Addendum 4 : Rapport sur la disparition du Saint-Émile
Le 14/05/1923 à 18h30, le Saint-Émile, navire de transport militarisé français, a quitté le port d'Alger pour rejoindre le port de Marseille, avec à son bord la majorité des éléments anormaux développés par le BAAO lors de la Première Guerre Mondiale. À 22h13, le Saint-Émile a envoyé un bref signal de détresse, avant de couper toute communication. Le navire cuirassé Provence a été dépêché en urgence pour lui porter secours. Le Saint-Émile ne fut retrouvé que le lendemain matin. Le bâtiment avait subi de lourdes avaries avant l'arrivée du Provence, et l'équipage a été retrouvé entièrement massacré. L'ensemble de la cargaison occulte du navire était introuvable. Il fut également identifié à son bord un corps n'appartenant pas à l'équipage du navire, plus tard identifié par les services français comme celui de Auguste Lejeune, soldat porté disparu en 1915 lors du 1er test de SCP-539-FR. Celui-ci semble avoir été abattu par les assaillants d'une balle dans le dos. Le document suivant fut retrouvé dans sa poche de veste :
Mon très estimé monsieur Lejeune,
Comme vous l'aviez espéré, les informations que vous nous avez fait parvenir ont suscité grand intérêt ; elles représentent une aubaine indéniable pour le royaume, que nous n'espérons pas laisser passer. Si la cargaison est à la hauteur de ce que vous annoncez, je vous assure que la nationalité isléenne ne saura vous être refusée, en dépit de votre nature. Je veillerai d'ailleurs personnellement à ce qu'on vous décore pour vos services une fois votre nouveau statut de sujet accordé. Je ne puis que vous féliciter pour votre travail accompli depuis notre rencontre, et loue votre miracle de poche de vous avoir mené jusqu'à nous. Il vous restera cependant une dernière tâche à accomplir : débrouillez-vous pour monter à bord du navire avant son départ, vous serrez alors récupéré par nos services lors de l'opération.
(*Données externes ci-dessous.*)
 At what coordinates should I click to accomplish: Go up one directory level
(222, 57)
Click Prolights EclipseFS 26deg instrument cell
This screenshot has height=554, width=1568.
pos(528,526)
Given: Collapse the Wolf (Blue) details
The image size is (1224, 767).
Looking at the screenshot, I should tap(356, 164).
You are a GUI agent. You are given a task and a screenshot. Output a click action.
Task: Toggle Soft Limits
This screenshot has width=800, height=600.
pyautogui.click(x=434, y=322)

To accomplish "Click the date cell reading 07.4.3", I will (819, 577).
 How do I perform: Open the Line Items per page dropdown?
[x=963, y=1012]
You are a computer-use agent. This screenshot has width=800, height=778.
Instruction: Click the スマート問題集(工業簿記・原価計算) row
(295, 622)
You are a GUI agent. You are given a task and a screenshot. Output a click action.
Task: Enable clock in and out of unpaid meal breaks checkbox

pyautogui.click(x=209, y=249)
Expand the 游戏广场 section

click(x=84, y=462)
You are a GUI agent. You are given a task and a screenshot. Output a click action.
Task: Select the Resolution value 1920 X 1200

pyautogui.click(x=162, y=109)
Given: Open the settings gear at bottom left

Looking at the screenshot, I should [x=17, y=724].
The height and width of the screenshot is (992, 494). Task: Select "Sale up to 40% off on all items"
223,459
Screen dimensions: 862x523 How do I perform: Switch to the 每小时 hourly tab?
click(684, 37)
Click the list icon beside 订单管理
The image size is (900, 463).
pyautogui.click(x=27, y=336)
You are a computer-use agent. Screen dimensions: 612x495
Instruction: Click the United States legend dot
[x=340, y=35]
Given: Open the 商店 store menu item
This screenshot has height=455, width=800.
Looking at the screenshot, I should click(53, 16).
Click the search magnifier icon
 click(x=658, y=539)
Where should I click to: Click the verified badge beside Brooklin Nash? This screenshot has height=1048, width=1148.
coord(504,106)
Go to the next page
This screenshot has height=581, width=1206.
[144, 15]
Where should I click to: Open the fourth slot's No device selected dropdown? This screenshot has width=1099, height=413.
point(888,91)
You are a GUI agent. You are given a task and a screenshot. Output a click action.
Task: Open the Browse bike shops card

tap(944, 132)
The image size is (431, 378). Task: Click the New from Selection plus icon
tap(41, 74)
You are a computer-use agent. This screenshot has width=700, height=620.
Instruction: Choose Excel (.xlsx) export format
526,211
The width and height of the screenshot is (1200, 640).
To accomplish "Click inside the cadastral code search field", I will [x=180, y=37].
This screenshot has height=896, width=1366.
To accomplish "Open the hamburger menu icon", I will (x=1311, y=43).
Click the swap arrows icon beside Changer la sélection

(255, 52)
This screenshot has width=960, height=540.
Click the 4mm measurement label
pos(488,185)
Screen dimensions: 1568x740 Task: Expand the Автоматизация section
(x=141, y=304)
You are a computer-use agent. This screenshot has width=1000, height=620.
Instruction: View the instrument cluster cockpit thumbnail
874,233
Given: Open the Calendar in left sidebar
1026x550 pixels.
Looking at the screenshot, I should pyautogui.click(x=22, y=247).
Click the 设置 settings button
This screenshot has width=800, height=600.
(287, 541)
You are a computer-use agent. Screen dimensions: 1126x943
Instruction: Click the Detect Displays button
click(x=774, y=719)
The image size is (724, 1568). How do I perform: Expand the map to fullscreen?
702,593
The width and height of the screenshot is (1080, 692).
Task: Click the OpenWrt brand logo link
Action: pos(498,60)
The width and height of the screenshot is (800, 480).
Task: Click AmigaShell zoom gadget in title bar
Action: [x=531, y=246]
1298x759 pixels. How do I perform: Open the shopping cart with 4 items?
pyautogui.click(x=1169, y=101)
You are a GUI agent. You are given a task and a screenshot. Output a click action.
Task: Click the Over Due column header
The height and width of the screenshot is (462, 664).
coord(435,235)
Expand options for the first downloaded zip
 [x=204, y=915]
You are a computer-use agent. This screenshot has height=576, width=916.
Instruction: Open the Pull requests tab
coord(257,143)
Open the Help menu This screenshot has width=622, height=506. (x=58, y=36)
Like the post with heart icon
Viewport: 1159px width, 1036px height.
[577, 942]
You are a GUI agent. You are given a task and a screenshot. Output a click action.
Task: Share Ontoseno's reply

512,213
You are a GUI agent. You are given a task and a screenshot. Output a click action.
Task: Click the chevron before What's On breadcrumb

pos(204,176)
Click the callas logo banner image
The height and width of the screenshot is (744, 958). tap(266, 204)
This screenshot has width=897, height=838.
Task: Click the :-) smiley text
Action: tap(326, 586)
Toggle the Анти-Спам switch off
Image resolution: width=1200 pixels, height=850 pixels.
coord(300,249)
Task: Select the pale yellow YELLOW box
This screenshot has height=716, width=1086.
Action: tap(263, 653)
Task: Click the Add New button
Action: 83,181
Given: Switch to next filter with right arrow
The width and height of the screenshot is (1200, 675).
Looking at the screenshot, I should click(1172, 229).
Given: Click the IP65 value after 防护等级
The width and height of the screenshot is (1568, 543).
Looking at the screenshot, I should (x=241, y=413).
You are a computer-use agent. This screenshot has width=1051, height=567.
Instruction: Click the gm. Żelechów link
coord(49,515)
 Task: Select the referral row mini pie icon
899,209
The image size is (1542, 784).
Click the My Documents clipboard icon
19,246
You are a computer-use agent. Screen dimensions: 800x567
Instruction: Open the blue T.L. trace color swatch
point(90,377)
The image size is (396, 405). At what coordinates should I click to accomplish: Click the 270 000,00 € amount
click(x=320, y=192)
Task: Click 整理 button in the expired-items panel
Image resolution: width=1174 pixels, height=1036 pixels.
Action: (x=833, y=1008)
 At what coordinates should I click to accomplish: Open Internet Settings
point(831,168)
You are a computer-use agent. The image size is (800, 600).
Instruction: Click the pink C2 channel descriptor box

Veillez agréer, une fois de plus, de mes plus sincères remerciements ainsi que de ceux du royaume.
X.
Plusieurs effets personnels (clefs, ticket de cinéma) furent également récupéré, permettant de poursuivre l'enquête. Le 21/05/1923, son logement est identifié à Alger par les enquêteurs français. Une impressionnante quantité de documents confidentiels sur l'activité du BAAO y est découverte, ainsi qu'une liste de contacts au sein de l'institution, parmi lesquels plusieurs héros de la division Vanstabel. Auguste Lejeune semble avoir entrenu des relations plus ou moins poussées avec plusieurs d'entre eux, en se faisant passer pour un militaire de réserve grâce à son instance de SCP-539-FR. L'affaire dite "du Saint-Émile" ébranla en profondeur l'organisation du BAAO, et s'est conclue par une importante vague d'arrestations pour trahison au sein de la structure, ainsi que par la démission du colonel André De Barlot, pourtant en grâce avant ces révélations. La plupart des personnalités arrêtées furent jugées et envoyées au bagne ; les fortunes de plusieurs anciens arpenteurs furent également saisies en guise de sanction.
La fouille de son appartement permit également d'identifier plusieurs croquis, accompagnés de dates ou d'informations. La première esquisse d'importance représente un appareil volant non identifié, daté du 04/06/1915, accompagné de la mention "première rencontre". On retrouve ensuite plusieurs dessins d'appareils inconnus, souvent accompagnés de portraits d'hommes en uniformes, suggérant des contacts réguliers avec le royaume anormal d'Univers'Île depuis cette date jusqu'à sa mort. Le dernier dessin, daté du 13/05/1923, semble être un autoportrait souriant, accompagné de la note "Adieu, demain je monte au ciel."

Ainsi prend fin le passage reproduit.